Significant progress in field of Weak Topological Insulators and Composite Weyl Semimetals was achieved by school of Physics, Beijing Institute of Technology

2016年05月31日

Abstract
While strong topological insulators (STIs) were experimentally realized soon after they were theoretically predicted, a weak topological insulator (WTI) has yet to be unambiguously confirmed. A major obstacle is the lack of distinct natural cleavage surfaces to test the surface selective hallmark of a WTI. With a new scheme, we discover that $\beta \text{−}{\mathrm{Bi}}_4{X}_4$ ($X=\text{Br,I}$ are natural WTIs. Most distinctly, their side surfaces (e.g., the {100} surfaces) are insulating with a band gap of $\sim 200$ meV, while their top and bottom surfaces are metallic with topological surface states. We further demonstrate that a moderate uniaxial strain can readily drive these WTIs into STIs or Weyl semimetals. More interestingly, we predict a composite Weyl semimetal, which hosts both Weyl nodes and nodal rings.
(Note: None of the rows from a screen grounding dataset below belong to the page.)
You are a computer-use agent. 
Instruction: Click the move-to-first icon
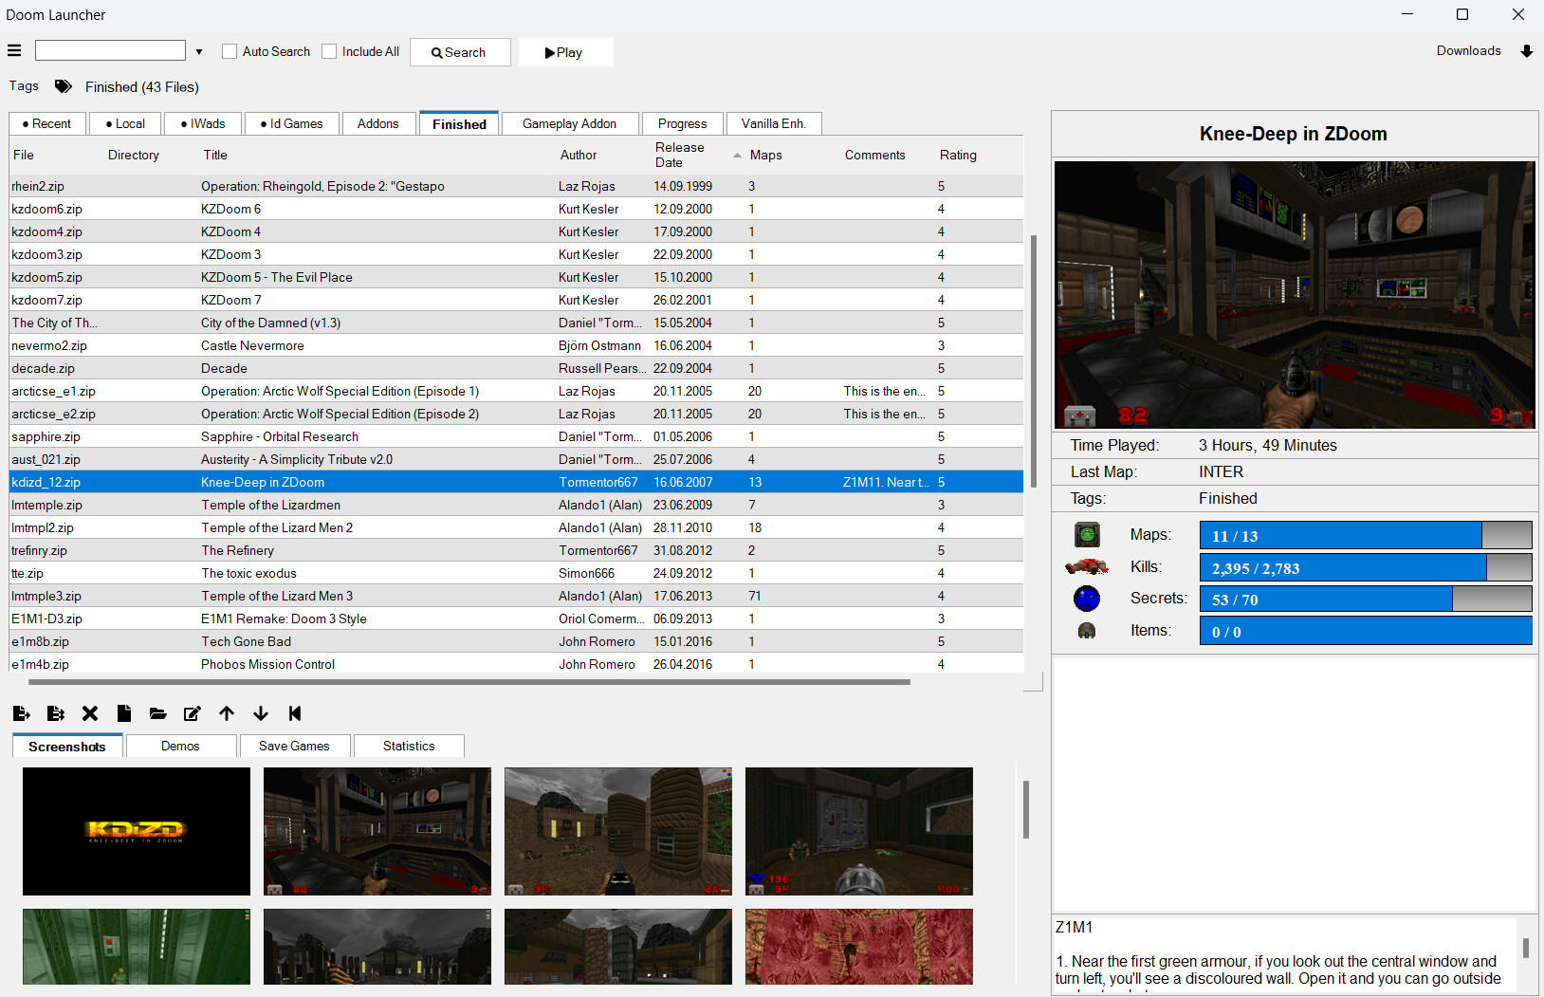tap(295, 713)
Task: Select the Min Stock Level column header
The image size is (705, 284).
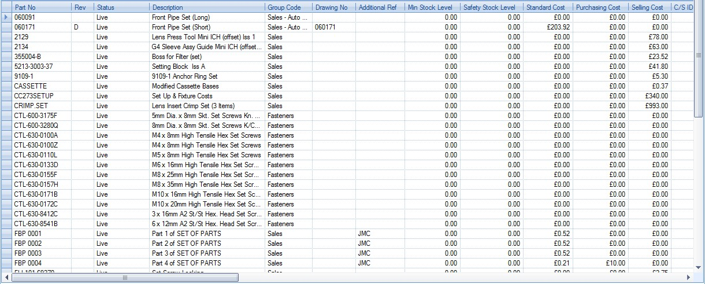Action: click(432, 8)
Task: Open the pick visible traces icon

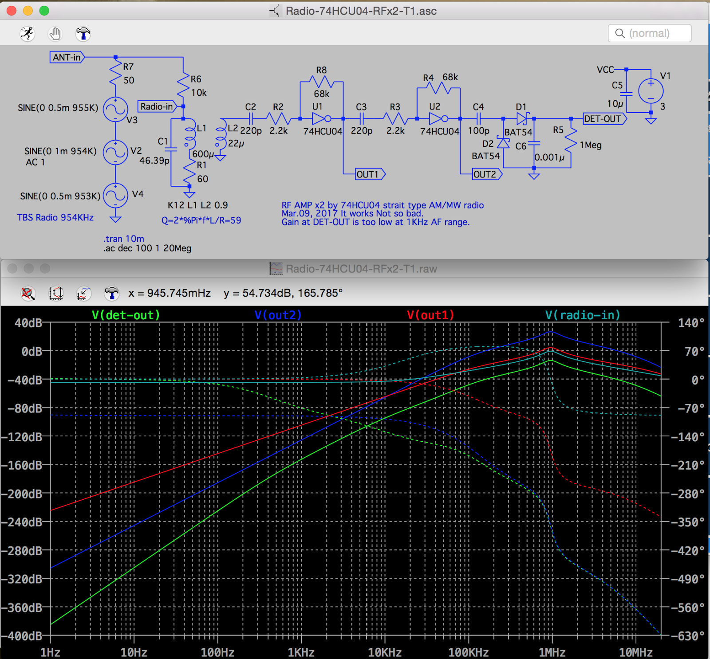Action: tap(83, 293)
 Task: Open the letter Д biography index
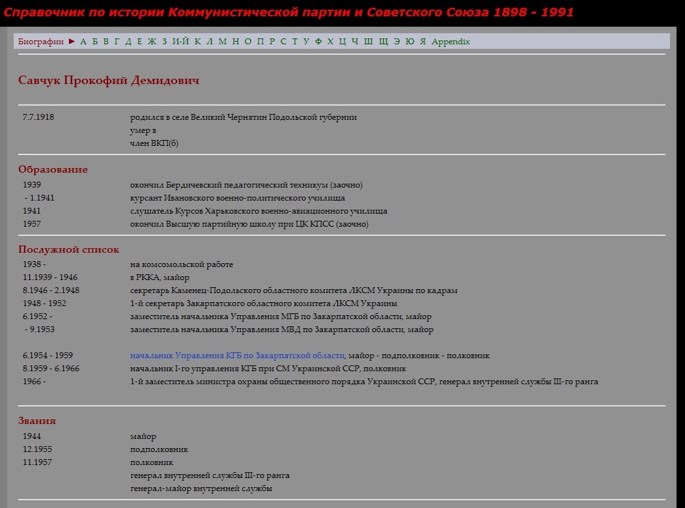128,42
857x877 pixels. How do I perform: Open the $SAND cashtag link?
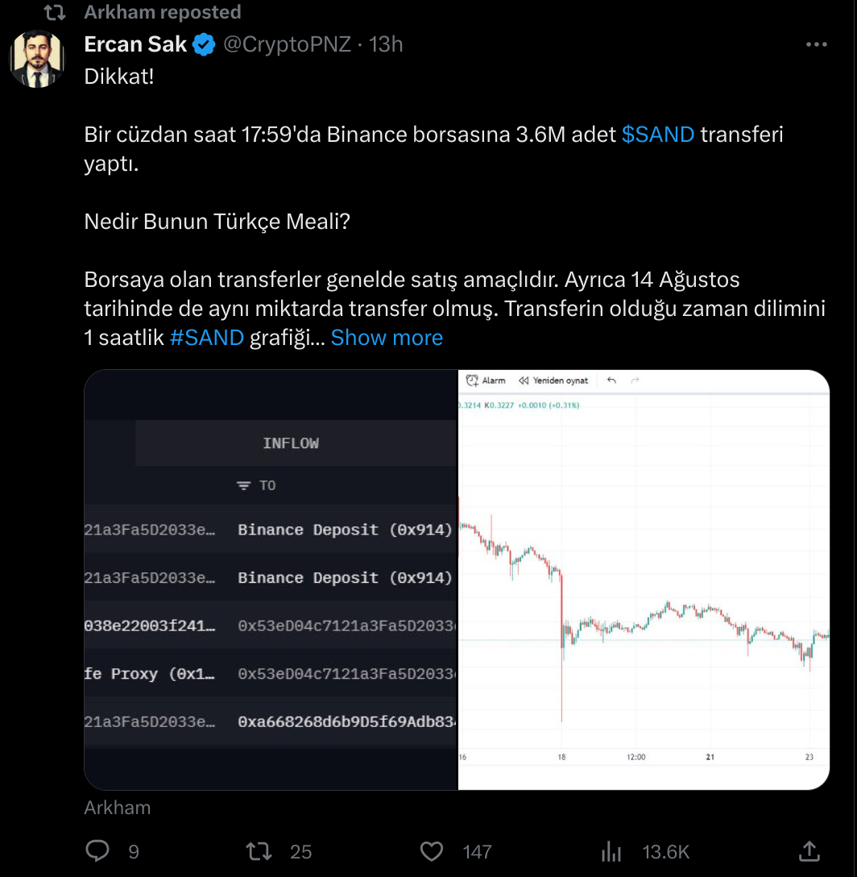coord(658,135)
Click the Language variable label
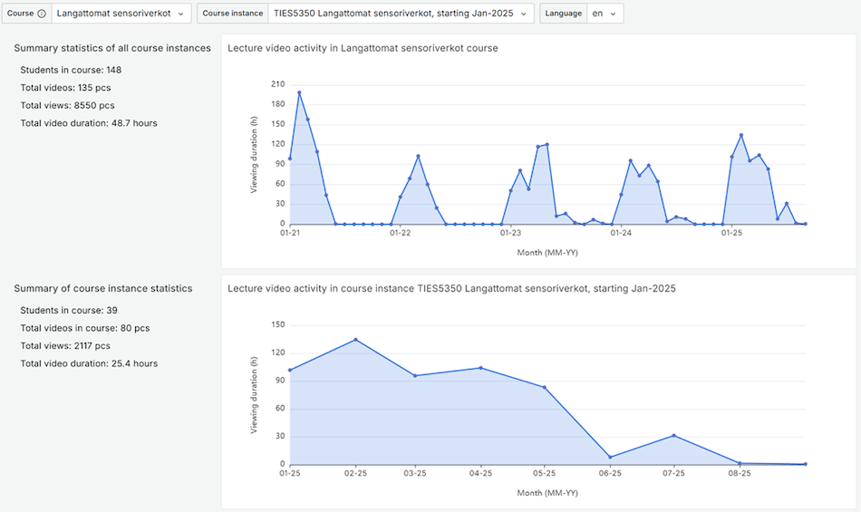 tap(563, 14)
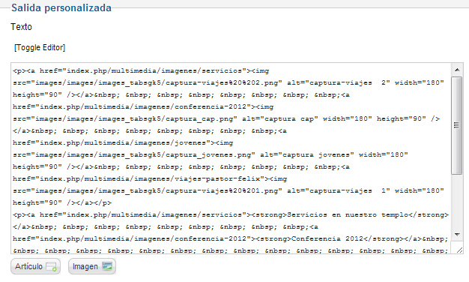Click the scrollbar up arrow
This screenshot has height=282, width=469.
click(x=457, y=70)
Our work not only identifies the first family of natural WTIs, but also provides a new route to designing novel topological phases.

Figure 1
The crystal structure of a conventional cell of $\beta \text{−}{\mathrm{Bi}}_4{X}_4$ ($X=\text{Br,I}$. (b) The corresponding first BZ with high-symmetry points labeled. (c) The calculated phonon spectrum of $\beta \text{−}{\mathrm{Bi}}_4{I}_4$, which confirms its dynamical stability.

Figure 2
(a),(b) The bulk band structures for $\beta \text{−}{\mathrm{Bi}}_4{I}_4$ and $\beta \text{−}{\mathrm{Bi}}_4{\mathrm{Br}}_4$ without and with SOC, respectively. (c),(d) The calculated band structures for the (001) surfaces of $\beta \text{−}{\mathrm{Bi}}_4{I}_4$ and $\beta \text{−}{\mathrm{Bi}}_4{\mathrm{Br}}_4$. (e),(f) The calculated band structures for the (100) surfaces of $\beta \text{−}{\mathrm{Bi}}_4{I}_4$ and $\beta \text{−}{\mathrm{Bi}}_4{\mathrm{Br}}_4$. The insets in (c) and (d) show the constant energy contours at $E=0.1$ and 0.15 eV, respectively.